‘Efeito Americanas’: Bancos devem diminuir crédito a grandes empresas e cobrar juro maior
Os bancos credores da Americanas provavelmente vão provisionar ao menos 50% do valor emprestado à varejista em seus balanços. Para analistas do setor, o aumento dessas reservas feitas para cobrir o risco de devedores duvidosos e o impacto do quarto maior caso de recuperação judicial no país devem ter um efeito cascata, que pode encarecer o custo do crédito para empresas e até para consumidores.
Não existe regra específica sobre o tamanho do provisionamento, isso pode ser definido pela instituição financeira. Os credores devem levar em conta exposição e nível de risco de cada operação.
— Quando a provisão dos bancos aumenta, eles tentam compensar essa provável perda aumentando juros, não de forma generalizada, mas tentam repassar alguma coisa para os tomadores de crédito, porque a incerteza aumenta — explica Luiz Miguel Santacreu, analista da Austin Ratings e especialista em sistema financeiro, que espera um patamar superior a 50% nos balanços.
Na resolução 2.682, o Banco Central fornece orientações para o nível de provisionamento relacionadas com os dias com atraso nos pagamentos. Atrasos superiores a 90 dias, por exemplo, devem ser classificados no nível E, com provisionamento de, no mínimo, 30%. Os maiores patamares são atrasos entre 151 e 180 dias, no nível G, e superiores a 180 dias, no H, quando o percentual deve ser de 70% e 100%, respectivamente.
‘Mais conservadores’
A recuperação judicial tem por objetivo evitar que a empresa quebre. Ela funciona justamente como uma trégua, com um período de 180 dias no qual o caixa da companhia fica blindado da ação dos credores. Nesta etapa, a empresa deve elaborar um plano para se reestruturar, que precisa da concordância dos credores.
— Como a lei determina que o deferimento da recuperação judicial suspende por 180 dias todas as ações contra o devedor, a reclassificação dos créditos para o rating mínimo (H) acaba sendo exigida desde o momento do deferimento ou, ao menos, para o rating G — diz Gabriel de Britto Silva, advogado especializado em direito empresarial e sócio do escritório RBLR Advogados.

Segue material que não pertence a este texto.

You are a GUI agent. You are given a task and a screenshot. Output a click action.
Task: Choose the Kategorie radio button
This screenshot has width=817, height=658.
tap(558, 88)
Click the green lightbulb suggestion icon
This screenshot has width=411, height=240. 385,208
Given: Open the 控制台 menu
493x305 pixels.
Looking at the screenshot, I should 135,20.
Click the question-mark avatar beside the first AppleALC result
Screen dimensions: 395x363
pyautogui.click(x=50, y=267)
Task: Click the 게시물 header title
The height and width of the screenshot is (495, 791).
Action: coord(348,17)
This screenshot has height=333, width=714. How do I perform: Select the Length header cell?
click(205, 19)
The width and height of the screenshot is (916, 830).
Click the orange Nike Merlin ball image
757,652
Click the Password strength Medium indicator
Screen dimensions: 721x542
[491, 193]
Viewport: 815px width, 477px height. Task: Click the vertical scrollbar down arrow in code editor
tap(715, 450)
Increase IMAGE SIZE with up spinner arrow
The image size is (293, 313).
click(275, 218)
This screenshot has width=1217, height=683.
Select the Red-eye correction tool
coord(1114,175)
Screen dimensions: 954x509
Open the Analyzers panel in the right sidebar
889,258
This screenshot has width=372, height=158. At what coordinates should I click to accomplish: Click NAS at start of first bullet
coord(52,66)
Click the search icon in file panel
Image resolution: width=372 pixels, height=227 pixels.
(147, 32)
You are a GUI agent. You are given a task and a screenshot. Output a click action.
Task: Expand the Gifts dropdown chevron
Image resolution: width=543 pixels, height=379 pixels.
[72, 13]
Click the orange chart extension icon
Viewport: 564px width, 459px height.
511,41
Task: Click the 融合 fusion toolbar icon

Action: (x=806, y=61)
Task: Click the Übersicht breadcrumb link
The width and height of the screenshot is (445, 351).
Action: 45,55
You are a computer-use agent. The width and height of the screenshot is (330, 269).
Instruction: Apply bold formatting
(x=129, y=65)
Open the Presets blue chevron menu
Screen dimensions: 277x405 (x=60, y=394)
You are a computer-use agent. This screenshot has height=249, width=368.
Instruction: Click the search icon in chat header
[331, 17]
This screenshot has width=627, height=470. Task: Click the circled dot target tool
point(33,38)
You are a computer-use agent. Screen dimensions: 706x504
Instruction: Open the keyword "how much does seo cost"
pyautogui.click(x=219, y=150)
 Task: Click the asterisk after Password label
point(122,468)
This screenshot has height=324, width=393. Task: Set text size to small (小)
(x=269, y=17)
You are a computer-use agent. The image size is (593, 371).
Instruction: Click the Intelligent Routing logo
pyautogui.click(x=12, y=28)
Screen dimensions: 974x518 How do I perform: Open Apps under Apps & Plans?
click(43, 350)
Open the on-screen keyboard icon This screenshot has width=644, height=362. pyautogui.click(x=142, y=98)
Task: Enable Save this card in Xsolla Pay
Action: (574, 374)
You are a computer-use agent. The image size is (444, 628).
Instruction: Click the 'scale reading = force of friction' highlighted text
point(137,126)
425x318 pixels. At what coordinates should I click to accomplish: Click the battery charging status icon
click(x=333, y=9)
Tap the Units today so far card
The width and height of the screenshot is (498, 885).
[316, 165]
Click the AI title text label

Com isso, em sua avaliação, os bancos devem provisionar 70% ou 100% do valor emprestado à empresa.
— Os bancos todos vão ter que provisionar, porque a Americanas pediu recuperação judicial. A classificação vai ser interna de cada instituição financeira de acordo com a norma do Conselho Monetário Nacional. Nesse caso, não vamos ter uma discrepância muito grande entre as instituições pela relevância do caso. Os bancos vão ser bem conservadores para fazer essa análise — disse o sócio do Godke Advogados, Marcelo Godke.
Santacreu explica que a recuperação judicial é que dá as diretrizes do quanto o banco deve separar. Em processos de grandes empresas, normalmente o percentual de abatimento da dívida é alto. Se o banco avalia que vai receber nada ou quase nada, a provisão é de 100%.
Para os bancos, não é só uma questão de quanto, mas de quando provisionar recursos. Mesmo o episódio da Americanas tendo sido revelado neste ano, a analista da Empiricus, Larissa Quaresma, que acompanha o setor financeiro, avalia que, pela relevância do evento, os bancos já devem fazer provisionamento adicional nos balanços do quarto trimestre de 2022, que ainda serão divulgados.
— O que não víamos até então era um comportamento ruim de crédito para as grandes empresas. Esse evento da Americanas mudou a perspectiva. É bem provável que os bancos se tornem mais conservadores na margem para o crédito das grandes empresas.
João Frota, analista da Senso Corretora, também avalia que os bancos devem se tornar mais rigorosos na concessão de crédito para empresas, algo que já era visto na modalidade de pessoa física com o cenário macroeconômico marcado por juros e inflação elevados.
— Os bancos vão ficar mais atentos, e isso significa alguma desaceleração na carteira de crédito. E se desaceleram os empréstimos, eles aumentam a taxa de juros para manter a rentabilidade.
Em relatório divulgado na semana passada, o Citi estima que Bradesco, Santander, BTG Pactual e Itaú são as instituições financeiras mais expostas a empréstimos da Americanas. O Bradesco é o banco com a maior quantia de empréstimos à Americanas, com R$ 4,7 bilhões, seguido pelo Santander (R$ 3,7 bilhões), Itaú (R$ 3,4 bilhões), BTG (R$ 1,9 bilhão) e Banco do Brasil (R$ 1,3 bilhão).
Na avaliação do Citi, o impacto no lucro líquido dos bancos pode variar de 3% a 7% para Santander, BTG e Bradesco. No caso do Itaú e do BB, deve variar de menos 1% a 3%.
Procurados, Bradesco, Santander, BTG, Itaú e BB não quiseram comentar.